→ Work instructions
(a) Write out the passage in the Solomon Amendment excerpt from "Peter Berkowitz at" to "of academic work." word for word.
(b) According to the Solomon Amendment excerpt, how many law schools and law faculties make up FAIR?
(c) Decide whether each statement agrees with the Solomon Amendment excerpt. Answer yes or no, and quote the words that settle it.
(i) The Solomon Amendment was enacted in 1994.
(ii) Every law school in FAIR is willing to be named publicly.
(iii) The law professors claim the Solomon Amendment violates their Fifth Amendment rights.

By Michelle Malkin  •  December 6, 2005 08:18 AM

The Supreme Court will hear an important case today that pits anti-war academics against the Defense Department. The moonbats plan to be out on the SCOTUS steps in Washington, D.C. in full force and on campuses across the country.

Peter Berkowitz at NRO has a good overview. An excerpt:

FAIR (Forum for Academic and Institutional Rights, Inc.) is an association of 36 law schools and law faculties (24 of which are willing to be named publicly). The law professors — if you count friend of the Court briefs this includes a substantial number of faculty from Harvard, Yale, Stanford, other top ten law schools, and many others from laws schools from around the country — are challenging the constitutionality of the Solomon Amendment. Enacted in 1994 and revised several times, the Solomon Amendment today requires universities either to permit military recruiters to come to campus and meet with students “in a manner that is at least equal in quality and scope to the access to campuses and to students that is provided to any other employer,” or lose the federal funds universities receive in support of academic work.

The law professors contend that the Solomon Amendment violates their First Amendment rights to freedom of speech and association. It does this, they claim, by forcing law schools to create an exception to their generally applicable anti-discrimination policy, which bans employers that discriminate on the basis of race, ethnicity, sex, or sexual orientation from recruiting on campus.

→ Collected data

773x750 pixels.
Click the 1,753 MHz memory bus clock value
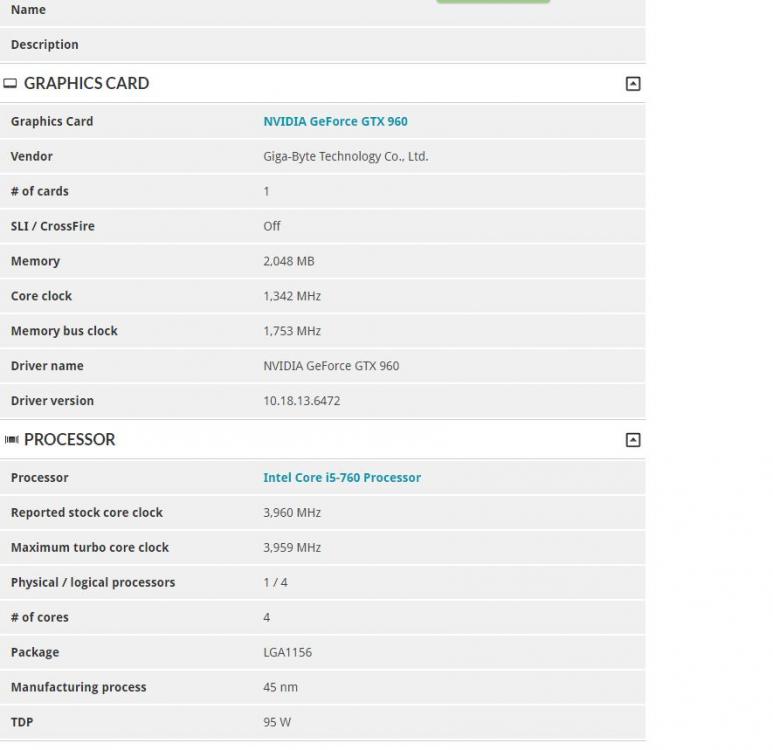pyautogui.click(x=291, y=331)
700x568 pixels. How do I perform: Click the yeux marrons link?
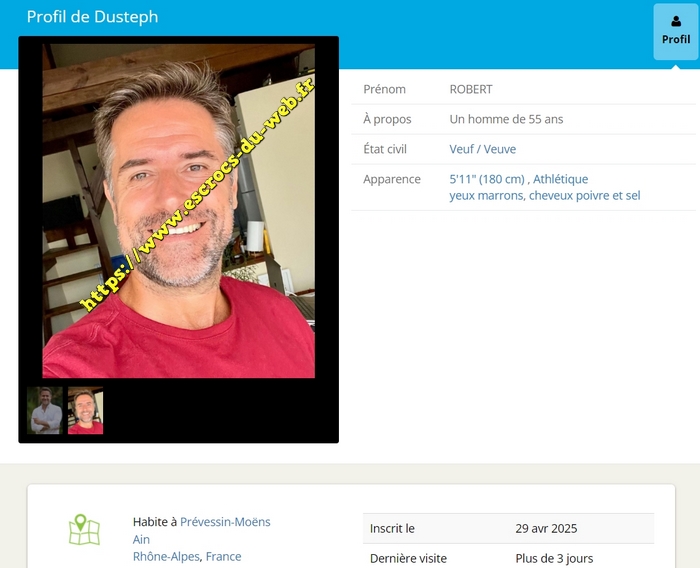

→ Exercise answers
(a)
Peter Berkowitz at NRO has a good overview. An excerpt:

FAIR (Forum for Academic and Institutional Rights, Inc.) is an association of 36 law schools and law faculties (24 of which are willing to be named publicly). The law professors — if you count friend of the Court briefs this includes a substantial number of faculty from Harvard, Yale, Stanford, other top ten law schools, and many others from laws schools from around the country — are challenging the constitutionality of the Solomon Amendment. Enacted in 1994 and revised several times, the Solomon Amendment today requires universities either to permit military recruiters to come to campus and meet with students “in a manner that is at least equal in quality and scope to the access to campuses and to students that is provided to any other employer,” or lose the federal funds universities receive in support of academic work.

(b) 36 law schools and law faculties.

(c)
(i) Yes: "Enacted in 1994 and revised several times"
(ii) No: "24 of which are willing to be named publicly"
(iii) No: "violates their First Amendment rights to freedom of speech and association"